What to work on
a. Answer these questions about the essay on class below:
(i) Which year of the Hub's residency is it, according to the opening?
(ii) When did the writer's parents move into the neighborhood?
(iii) In which state did the writer love taking weeklong canoe trips?
b. From the essay on class below, quote the section starting with "I was the daughter" and going on through "(and not-very-smart) parents.".

Class(less)
(with thanks to lildb!)
Here we are, year 3 into the Hub's residency. About to move up that ladder we call "class" for whatever reason. And we are neither here nor there...wherever "there" is.
I often wonder what really constitutes lower, middle and upper classes. It seems too simple to divide them simply on an economic scale. And in some ways, pointless. First and foremost, it is an easy way to measure the health or distress of a capitalistic system. But beyond that, is there a use for it? It says nothing of personal worth...of how interesting, or sympathetic a person might be. It is a system of stereotypes. And the problem with stereotypes, is that as soon as you begin to really know people as individuals, the stereotypes cease to exist.
I grew up in a "lower-middle-class" household in an "upper-middle-class" to "downright-loaded" neighborhood. This all due to good timing on my parents part. They moved in the mid seventies. With a nice neighborhood comes expectations...that you will wear the "right" (read preppy) clothes, like the "right" music (I never figured this one out), and date the "right" people...you know...the ones with parents who were never home so more often than not had the house to themselves for binge-drinking, tin-foil pipe, hand-mirror type parties. Wine coolers and fuzzy navals, vodka scented with OJ in a big plastic tumbler. You know. Classy.
I was the daughter of a organist/grade school teacher. Which automatically put me deeply in the realm of geekdom. I knew more about classical than current music, hated sports (but would put-up with volleyball), loved weeklong canoe jaunts in Maine, never knew what to do with my hair (except that it didn't involve a pom-pom on my forehead), and didn't have the patience for primping (unless I was going on a date...then I could prep for hours). I walked (more often ran) to school instead of driving in a sweet-sixteen red camaro supplied to many of my classmates by their doting (and not-very-smart) parents.

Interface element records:
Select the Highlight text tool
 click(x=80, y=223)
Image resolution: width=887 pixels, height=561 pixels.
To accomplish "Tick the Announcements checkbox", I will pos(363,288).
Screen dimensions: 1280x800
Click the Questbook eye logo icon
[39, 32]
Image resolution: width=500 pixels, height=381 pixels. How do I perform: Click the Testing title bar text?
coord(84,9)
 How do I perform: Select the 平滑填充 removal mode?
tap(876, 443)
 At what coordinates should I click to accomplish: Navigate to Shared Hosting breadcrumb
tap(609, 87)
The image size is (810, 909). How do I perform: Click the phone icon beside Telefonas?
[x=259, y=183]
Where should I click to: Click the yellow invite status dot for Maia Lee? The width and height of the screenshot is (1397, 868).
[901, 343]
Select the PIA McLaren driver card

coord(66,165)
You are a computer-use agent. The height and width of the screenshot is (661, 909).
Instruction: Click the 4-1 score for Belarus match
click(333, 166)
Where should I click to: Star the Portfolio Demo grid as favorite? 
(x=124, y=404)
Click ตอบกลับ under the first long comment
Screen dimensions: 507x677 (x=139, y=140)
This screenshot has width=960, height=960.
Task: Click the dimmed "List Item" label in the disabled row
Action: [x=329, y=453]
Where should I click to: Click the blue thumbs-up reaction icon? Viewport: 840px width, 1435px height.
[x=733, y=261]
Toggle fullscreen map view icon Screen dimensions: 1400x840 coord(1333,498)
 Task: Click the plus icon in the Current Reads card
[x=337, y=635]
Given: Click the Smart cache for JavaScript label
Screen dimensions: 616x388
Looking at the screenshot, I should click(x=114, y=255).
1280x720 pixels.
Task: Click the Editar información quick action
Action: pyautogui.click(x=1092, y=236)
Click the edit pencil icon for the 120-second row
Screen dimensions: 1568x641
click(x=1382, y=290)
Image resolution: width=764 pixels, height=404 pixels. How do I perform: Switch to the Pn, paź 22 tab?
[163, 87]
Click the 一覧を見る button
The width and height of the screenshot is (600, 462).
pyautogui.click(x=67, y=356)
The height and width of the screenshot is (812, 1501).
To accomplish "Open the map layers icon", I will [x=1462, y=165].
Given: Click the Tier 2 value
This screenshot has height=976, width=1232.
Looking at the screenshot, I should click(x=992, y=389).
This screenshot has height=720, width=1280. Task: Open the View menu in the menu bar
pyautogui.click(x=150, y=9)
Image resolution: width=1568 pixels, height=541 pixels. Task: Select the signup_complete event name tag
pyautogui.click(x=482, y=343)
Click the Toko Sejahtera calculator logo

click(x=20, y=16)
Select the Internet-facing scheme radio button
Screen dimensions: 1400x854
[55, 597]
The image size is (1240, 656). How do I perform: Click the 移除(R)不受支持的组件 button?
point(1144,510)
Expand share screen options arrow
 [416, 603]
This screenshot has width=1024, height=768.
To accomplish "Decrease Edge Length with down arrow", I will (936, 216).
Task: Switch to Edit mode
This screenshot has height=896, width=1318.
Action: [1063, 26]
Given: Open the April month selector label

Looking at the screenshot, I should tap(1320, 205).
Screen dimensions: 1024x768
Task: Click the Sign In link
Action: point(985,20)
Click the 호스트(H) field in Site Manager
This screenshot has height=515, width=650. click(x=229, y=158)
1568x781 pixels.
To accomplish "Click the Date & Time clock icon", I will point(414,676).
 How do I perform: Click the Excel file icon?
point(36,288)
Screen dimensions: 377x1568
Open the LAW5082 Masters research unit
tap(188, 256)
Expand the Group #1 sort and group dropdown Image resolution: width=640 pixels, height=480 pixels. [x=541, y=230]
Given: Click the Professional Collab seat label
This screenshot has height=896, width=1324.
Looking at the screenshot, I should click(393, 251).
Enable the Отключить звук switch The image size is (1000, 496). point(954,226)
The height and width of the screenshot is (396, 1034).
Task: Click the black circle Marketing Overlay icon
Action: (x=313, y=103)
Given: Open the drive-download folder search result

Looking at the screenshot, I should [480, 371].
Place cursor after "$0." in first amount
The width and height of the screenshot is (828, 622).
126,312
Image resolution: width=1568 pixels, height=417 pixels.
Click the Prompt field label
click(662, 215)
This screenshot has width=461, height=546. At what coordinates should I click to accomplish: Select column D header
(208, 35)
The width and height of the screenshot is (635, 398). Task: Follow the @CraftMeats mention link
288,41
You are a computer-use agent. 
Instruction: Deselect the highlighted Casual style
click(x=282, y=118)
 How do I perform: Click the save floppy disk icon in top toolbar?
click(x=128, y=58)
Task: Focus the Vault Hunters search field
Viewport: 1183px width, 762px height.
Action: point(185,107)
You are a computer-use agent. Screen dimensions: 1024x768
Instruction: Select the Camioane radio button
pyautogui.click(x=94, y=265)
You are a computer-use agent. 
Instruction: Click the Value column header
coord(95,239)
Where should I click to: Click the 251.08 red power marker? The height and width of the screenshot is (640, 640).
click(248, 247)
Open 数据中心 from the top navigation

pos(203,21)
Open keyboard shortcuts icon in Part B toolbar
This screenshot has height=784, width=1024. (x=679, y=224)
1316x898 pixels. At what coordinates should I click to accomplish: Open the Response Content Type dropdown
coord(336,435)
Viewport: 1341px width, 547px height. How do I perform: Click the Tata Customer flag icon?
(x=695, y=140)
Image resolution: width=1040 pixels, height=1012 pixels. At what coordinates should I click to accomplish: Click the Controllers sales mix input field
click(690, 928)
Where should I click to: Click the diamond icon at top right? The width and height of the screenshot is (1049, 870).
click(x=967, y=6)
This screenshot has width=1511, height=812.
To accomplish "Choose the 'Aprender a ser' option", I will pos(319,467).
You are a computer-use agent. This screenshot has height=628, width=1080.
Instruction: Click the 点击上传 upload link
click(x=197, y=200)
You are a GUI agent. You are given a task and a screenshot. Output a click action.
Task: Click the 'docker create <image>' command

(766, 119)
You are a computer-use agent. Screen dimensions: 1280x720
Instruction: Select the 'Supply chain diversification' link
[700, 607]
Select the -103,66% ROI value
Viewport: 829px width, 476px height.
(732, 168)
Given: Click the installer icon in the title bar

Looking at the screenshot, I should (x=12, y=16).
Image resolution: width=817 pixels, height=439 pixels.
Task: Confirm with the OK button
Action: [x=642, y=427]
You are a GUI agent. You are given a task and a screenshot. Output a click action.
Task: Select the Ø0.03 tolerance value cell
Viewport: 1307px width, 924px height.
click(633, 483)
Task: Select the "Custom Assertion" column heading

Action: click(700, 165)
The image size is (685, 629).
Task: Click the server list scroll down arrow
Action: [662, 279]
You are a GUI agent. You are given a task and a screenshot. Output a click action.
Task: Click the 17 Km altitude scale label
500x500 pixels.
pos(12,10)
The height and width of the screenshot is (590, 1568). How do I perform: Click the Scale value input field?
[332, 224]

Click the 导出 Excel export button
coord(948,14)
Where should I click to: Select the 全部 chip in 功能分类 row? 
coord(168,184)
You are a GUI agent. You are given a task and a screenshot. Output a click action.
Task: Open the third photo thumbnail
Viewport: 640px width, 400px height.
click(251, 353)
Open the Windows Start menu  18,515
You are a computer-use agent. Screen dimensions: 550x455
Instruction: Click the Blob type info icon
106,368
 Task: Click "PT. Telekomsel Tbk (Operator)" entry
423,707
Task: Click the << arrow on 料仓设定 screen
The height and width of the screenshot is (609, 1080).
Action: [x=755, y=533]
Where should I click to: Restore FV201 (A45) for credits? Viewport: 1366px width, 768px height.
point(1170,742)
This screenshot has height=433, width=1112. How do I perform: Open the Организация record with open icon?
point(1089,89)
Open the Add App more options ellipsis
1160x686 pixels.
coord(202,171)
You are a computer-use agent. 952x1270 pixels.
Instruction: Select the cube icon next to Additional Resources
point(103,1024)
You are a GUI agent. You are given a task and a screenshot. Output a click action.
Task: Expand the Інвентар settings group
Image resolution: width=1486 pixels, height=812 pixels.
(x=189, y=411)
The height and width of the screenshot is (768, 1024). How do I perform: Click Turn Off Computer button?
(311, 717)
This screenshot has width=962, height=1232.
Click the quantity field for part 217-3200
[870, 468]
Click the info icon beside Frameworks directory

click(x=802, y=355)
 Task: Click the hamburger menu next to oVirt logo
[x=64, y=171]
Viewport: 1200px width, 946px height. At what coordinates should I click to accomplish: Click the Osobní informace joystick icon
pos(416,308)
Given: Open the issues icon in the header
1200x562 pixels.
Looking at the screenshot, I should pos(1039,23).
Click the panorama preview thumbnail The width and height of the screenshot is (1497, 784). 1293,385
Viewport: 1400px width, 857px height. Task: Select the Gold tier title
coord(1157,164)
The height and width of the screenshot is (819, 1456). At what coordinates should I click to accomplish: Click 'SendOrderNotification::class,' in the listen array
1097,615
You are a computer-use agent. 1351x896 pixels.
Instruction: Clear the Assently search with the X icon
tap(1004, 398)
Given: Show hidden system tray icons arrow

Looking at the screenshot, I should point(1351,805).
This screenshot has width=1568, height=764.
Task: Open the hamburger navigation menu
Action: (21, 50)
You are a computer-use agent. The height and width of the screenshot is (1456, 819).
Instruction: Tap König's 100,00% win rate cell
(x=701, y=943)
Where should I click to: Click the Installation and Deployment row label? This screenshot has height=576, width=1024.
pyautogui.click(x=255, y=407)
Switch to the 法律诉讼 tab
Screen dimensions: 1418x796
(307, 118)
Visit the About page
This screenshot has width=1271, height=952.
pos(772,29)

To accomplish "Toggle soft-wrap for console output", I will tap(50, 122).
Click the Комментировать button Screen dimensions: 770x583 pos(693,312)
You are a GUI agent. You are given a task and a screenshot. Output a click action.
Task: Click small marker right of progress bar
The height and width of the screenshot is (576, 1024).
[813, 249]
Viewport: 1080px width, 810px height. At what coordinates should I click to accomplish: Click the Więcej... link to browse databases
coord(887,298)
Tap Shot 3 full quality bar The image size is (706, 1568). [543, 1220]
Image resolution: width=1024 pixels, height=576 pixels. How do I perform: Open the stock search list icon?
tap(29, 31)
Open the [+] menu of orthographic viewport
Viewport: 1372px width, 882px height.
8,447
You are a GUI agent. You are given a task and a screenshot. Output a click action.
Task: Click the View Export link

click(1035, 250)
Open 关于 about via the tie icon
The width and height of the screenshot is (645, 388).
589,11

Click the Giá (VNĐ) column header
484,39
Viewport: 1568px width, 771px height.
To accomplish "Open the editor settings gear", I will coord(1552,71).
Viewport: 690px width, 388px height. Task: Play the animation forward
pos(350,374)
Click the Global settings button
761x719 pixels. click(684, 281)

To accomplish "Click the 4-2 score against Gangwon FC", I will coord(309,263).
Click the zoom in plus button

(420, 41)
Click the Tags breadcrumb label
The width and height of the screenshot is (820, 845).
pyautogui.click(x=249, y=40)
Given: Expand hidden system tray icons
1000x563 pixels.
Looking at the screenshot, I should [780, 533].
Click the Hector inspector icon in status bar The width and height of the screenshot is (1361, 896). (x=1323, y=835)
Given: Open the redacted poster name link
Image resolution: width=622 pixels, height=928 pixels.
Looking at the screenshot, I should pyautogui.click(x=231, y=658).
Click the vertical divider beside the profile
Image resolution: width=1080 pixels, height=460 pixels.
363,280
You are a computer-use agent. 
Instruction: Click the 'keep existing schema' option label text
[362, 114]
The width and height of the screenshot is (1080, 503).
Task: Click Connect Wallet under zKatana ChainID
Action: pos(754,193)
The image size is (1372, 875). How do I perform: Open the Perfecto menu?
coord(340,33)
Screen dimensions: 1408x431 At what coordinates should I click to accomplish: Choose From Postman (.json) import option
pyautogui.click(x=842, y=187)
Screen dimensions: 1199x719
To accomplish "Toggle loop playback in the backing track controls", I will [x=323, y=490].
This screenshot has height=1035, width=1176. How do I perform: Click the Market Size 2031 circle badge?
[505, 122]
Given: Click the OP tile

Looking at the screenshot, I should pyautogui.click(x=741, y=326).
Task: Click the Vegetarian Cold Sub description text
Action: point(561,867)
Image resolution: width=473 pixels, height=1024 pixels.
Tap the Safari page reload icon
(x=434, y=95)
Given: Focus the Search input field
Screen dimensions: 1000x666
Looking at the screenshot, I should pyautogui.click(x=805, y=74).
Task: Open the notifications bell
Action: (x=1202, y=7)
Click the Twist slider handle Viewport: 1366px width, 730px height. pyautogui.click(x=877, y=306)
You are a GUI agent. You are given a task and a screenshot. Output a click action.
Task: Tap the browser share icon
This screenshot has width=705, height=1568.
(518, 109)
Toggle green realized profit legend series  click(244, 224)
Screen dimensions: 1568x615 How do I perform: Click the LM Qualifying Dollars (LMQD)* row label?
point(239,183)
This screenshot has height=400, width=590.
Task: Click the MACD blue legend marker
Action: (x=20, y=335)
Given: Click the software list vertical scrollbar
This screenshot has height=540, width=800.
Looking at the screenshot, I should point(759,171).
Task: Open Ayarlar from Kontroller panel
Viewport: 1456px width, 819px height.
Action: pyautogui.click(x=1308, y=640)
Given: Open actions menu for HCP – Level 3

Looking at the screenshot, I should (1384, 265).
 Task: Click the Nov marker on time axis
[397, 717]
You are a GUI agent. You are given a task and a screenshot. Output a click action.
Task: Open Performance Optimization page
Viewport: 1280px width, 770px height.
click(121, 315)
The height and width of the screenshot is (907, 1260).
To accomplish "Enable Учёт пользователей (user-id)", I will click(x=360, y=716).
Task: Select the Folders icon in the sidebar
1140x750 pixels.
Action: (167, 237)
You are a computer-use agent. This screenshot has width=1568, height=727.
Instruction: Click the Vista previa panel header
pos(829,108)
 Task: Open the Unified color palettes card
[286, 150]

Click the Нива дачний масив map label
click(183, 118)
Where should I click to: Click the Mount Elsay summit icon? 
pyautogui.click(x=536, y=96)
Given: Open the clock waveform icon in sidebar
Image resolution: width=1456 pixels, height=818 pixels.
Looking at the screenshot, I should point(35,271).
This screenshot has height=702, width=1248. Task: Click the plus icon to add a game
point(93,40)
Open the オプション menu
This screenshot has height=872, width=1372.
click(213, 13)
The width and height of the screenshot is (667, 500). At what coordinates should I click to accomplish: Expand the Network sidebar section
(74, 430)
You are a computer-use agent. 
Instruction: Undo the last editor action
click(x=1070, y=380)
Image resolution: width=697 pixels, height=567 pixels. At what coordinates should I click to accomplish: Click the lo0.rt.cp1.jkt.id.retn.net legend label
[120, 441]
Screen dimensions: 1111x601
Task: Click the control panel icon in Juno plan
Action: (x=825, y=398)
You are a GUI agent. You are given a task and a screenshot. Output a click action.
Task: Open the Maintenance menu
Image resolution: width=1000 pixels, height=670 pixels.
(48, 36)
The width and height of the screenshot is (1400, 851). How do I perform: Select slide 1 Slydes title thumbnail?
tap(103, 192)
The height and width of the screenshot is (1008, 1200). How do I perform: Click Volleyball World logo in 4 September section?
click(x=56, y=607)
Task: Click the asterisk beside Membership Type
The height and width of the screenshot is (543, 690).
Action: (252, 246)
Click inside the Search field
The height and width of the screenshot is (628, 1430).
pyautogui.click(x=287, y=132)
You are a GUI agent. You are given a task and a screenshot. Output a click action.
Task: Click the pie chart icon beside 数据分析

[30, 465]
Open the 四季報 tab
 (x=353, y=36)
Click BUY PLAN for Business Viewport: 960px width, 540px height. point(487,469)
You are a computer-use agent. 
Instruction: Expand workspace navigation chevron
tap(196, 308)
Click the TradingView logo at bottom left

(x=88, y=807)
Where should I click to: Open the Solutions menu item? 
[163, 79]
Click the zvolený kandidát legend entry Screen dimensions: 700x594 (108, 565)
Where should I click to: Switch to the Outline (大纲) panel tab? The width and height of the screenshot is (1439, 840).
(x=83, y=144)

Final results
a.
(i) Year 3
(ii) In the mid seventies
(iii) Maine

b.
I was the daughter of a organist/grade school teacher. Which automatically put me deeply in the realm of geekdom. I knew more about classical than current music, hated sports (but would put-up with volleyball), loved weeklong canoe jaunts in Maine, never knew what to do with my hair (except that it didn't involve a pom-pom on my forehead), and didn't have the patience for primping (unless I was going on a date...then I could prep for hours). I walked (more often ran) to school instead of driving in a sweet-sixteen red camaro supplied to many of my classmates by their doting (and not-very-smart) parents.